C’est le même constat du côté des Sénégalais vivant dans ce pays, joints par ‘’EnQuête’’. A les en croire, au moment où l’on parle, il est difficile de dire avec précision le nombre de citoyens sénégalais concernés par la mise en quarantaine, puisque l’Etat italien ne donne que les chiffres globaux des régions concernés. ‘’Nous n’avons pas le nombre de Sénégalais mis en quarantaine, parce que les autorités italiennes n’ont donné que le nombre d’habitants des villes touchées’’, confie Mor Dieng, résident à Zingonia, à 40 km de Codogno, ville épicentre de l’épidémie en Italie.

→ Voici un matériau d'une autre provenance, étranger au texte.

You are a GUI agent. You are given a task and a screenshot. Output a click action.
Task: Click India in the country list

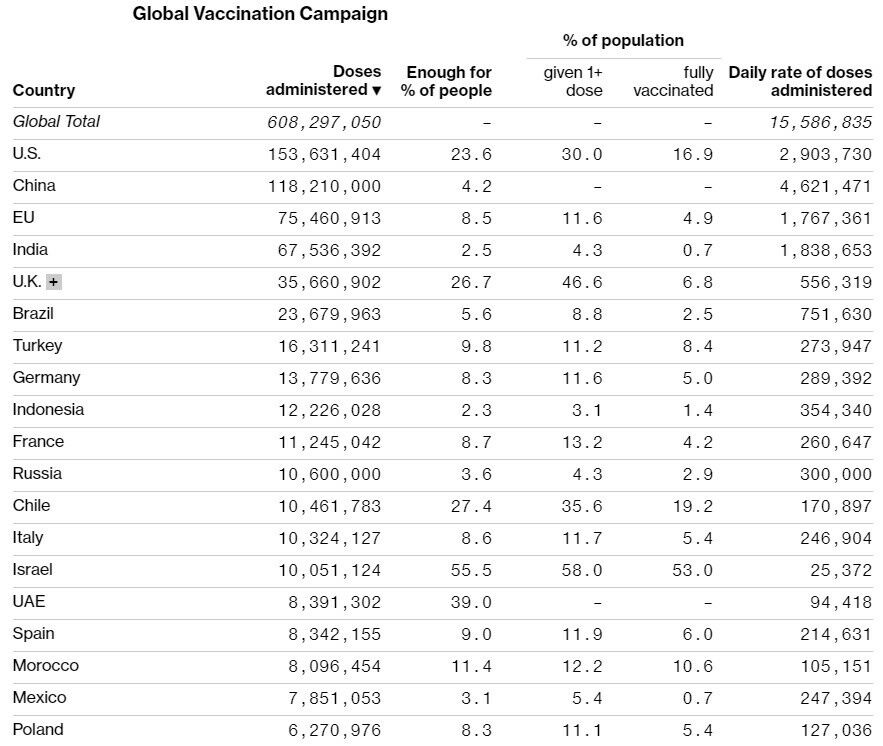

L’Italie, plateforme de diffusion du virus

L'Italie, pays le plus touché, apparaît de plus en plus comme une plateforme de diffusion du virus, ce qui a conduit de nombreux pays du continent à renforcer leurs dispositifs de prévention et de confinement. Les citoyens français revenant des régions italiennes touchées ont ainsi été invités à éviter « toutes les sorties non essentielles » pendant deux semaines après leur retour. Londres a demandé aux voyageurs revenant des zones concernées au nord de l'Italie de s'isoler à domicile et d'en informer les autorités.

Alors que plus de 240 000 Italiens vivent en Espagne, les autorités espagnoles déconseillent les voyages dans les régions d'Italie touchées par l'épidémie, de même que dans les autres pays à risque. Plusieurs pays européens ont conseillé à leurs citoyens de ne pas se rendre dans les régions touchées d'Italie, notamment la Grande-Bretagne, l'Autriche, la Hongrie, l'Ukraine, le Luxembourg, la République tchèque et la Roumanie.

Le Covid-19 est arrivé ce mercredi en Amérique latine, continent jusqu'ici épargné par l'épidémie. Le malade brésilien, un sexagénaire de Sao Paulo, avait séjourné près de deux semaines en Lombardie, dans le nord de l'Italie, devenue un important foyer de propagation. Le Brésil compte actuellement 20 cas suspects de contamination, dont 12 sont des personnes ayant voyagé en Italie, ont précisé les autorités.  

Plus grand pays d'Amérique latine avec 210 millions d'habitants, ce pays a des frontières de près de 15 000 km avec dix pays. Il achèvera par ailleurs en fin de semaine une longue période de festivités autour du carnaval ayant réuni des foules considérables, parfois dépassant le million de personnes, dans des conditions de grande proximité physique, dans toutes les grandes villes, ce qui fait craindre de nouvelles contaminations.